Ten symptomatic AEs reported by patients with each of the four types of pelvic cancer were selected as core symptoms for the item set. In addition, eight symptomatic AEs were reported by patients with at least two of the included cancer types and by patients receiving online MRgRT and/or in the two clinical MRgRT trials. Nine of the 10 core symptomatic AEs were available in the PRO-CTCAE item library; Fatigue, anorexia, radiation dermatitis, abdominal pain, constipation, diarrhea, nausea, urinary frequency and dysuria. Rectal pain was not in the PRO-CTCAE item library as well as three of the eight additional pelvic symptomatic AEs (urinary retention, nocturia, and rectal hemorrhage). A decision was made to select all supplemental items from the EORTC item library as these items covered the content of the identified symptoms better using a more plain language; Rectal pain, urinary retention, urinary incontinence, urinary urge, nocturia, vomiting, fecal incontinence, rectal hemorrhage and bloating. For some of the symptoms between one to three items were developed in the PRO-CTCAE library reflecting frequency, severity and interference. Consequently, the initial item set comprised 24 items from the PRO-CTCAE and EORTC item libraries addressing 18 symptomatic AEs.

Phase 2

A total of 53 patients were eligible for inclusion in the pilot study after three patients were dismissed based on clinician assessment. Six patients were excluded due to starting RT during the lockdown of clinical trials because of COVID-19. Forty-seven patients were informed about the study. Six patients declined participation because they felt they lacked the resources to join a research study, and 41 patients agreed to participate. No patients with rectal cancer were referred to primary radiotherapy during the study period. One patient with bladder cancer was eligible and enrolled in the pilot study but excluded from the analysis due to this unique status.

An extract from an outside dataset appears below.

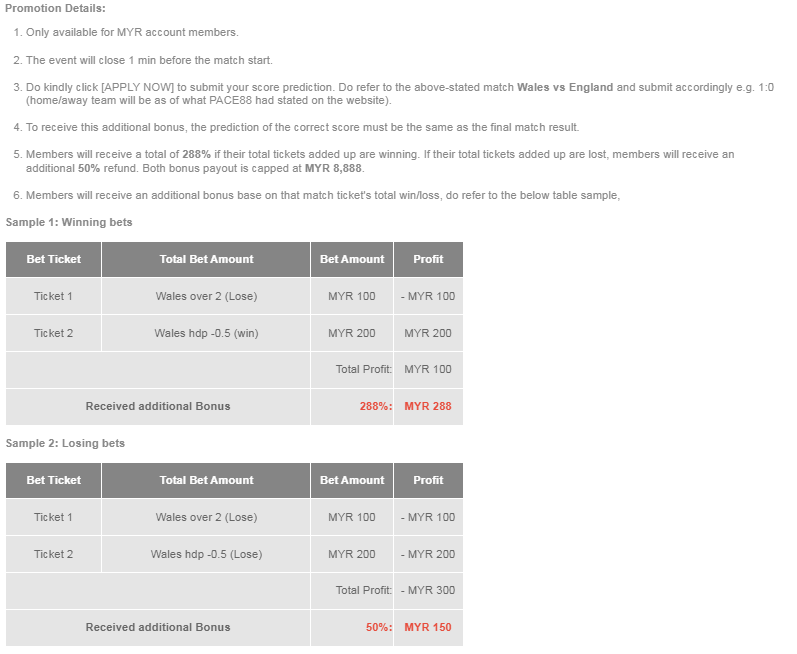Click the Promotion Details heading

(x=55, y=9)
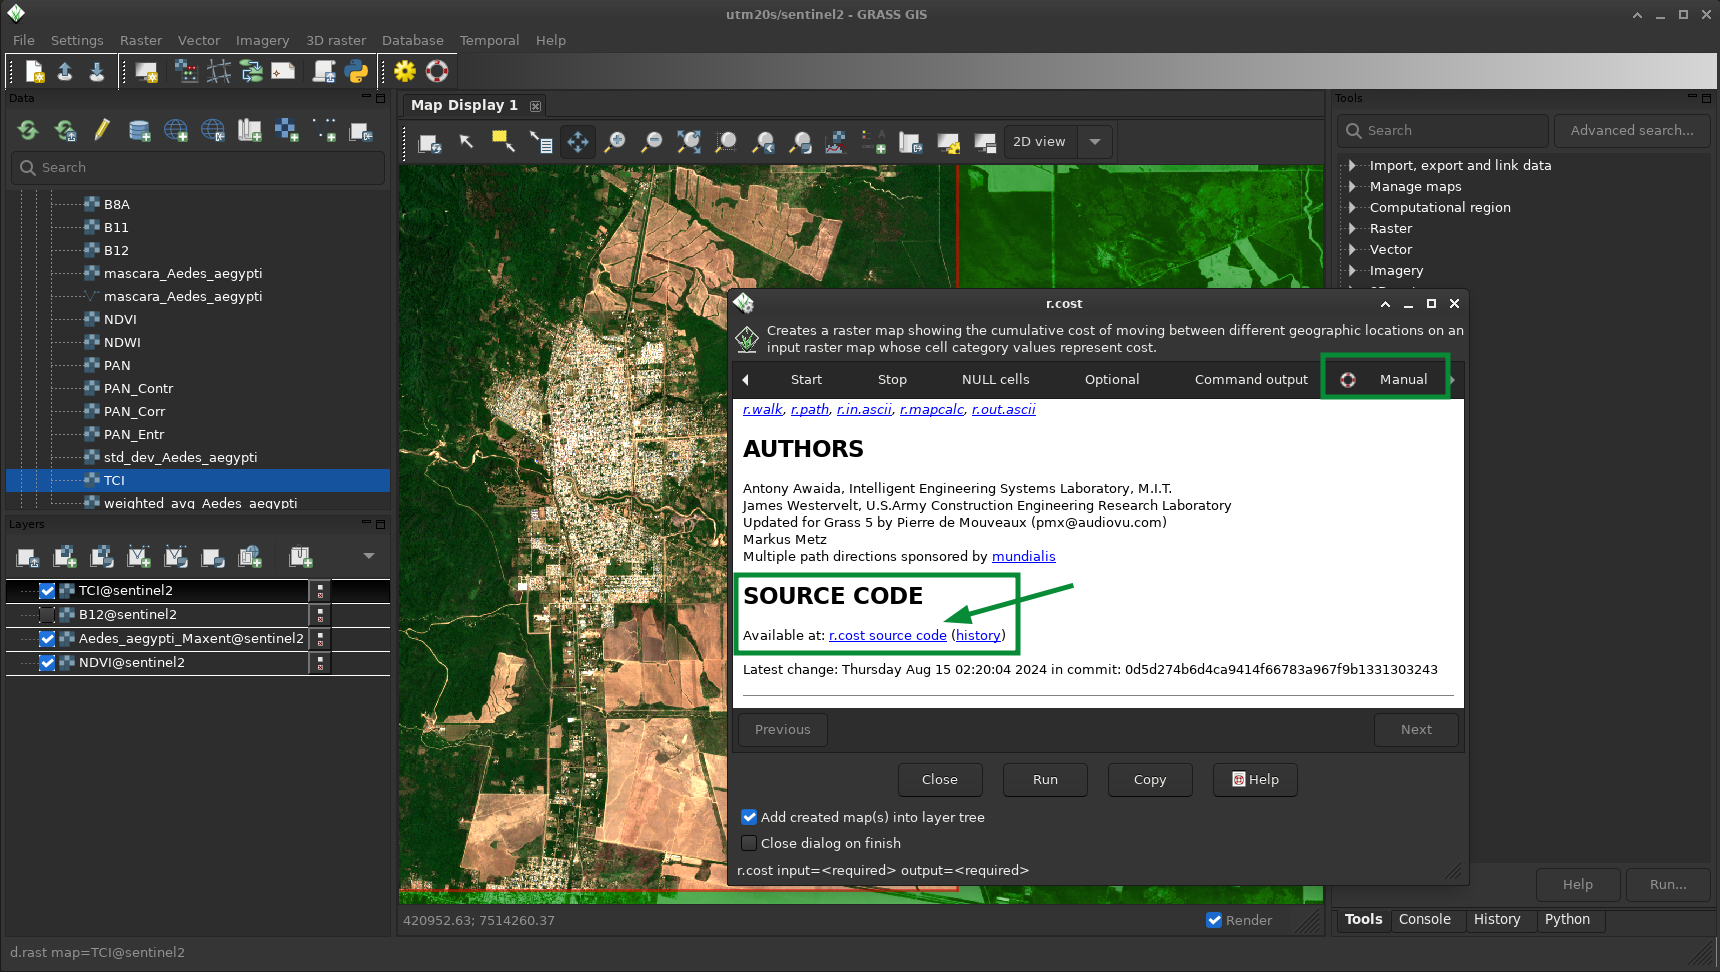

Forty patients were enrolled and included in the analysis: 32 with prostate cancer and eight with cervical cancer (Fig. 1). Thirty seven patients (93%) reported electronically. Median age was a little lower and with a wider range among the patients with cervical cancer compared to prostate cancer (Table 1). Compared to patients with prostate cancer, a smaller proportion of patients with cervical cancer scored zero (“fully active”) on ECOG/WHO performance status. Four patients with cervical cancer (50%) were also treated with weekly concomitant chemotherapy (Cisplatin) and 26 patients with prostate cancer (81%) were simultaneously treated with androgen deprivation therapy (ADT) (Table 1). In addition, 75% of the women (n = 6) had brachytherapy in their final week of external radiotherapy and again 1 or 2 weeks after radiotherapy completion (PDR-BT, 2 × 17.5 Gy/20 pulses). Of patients with prostate cancer, 13 (41%) were treated with online MRgRT. This treatment option was not yet available for patients with cervical cancer (Table 1).

Table 1 Characteristics of patients with pelvic cancer enrolled in the pilot study (n = 40)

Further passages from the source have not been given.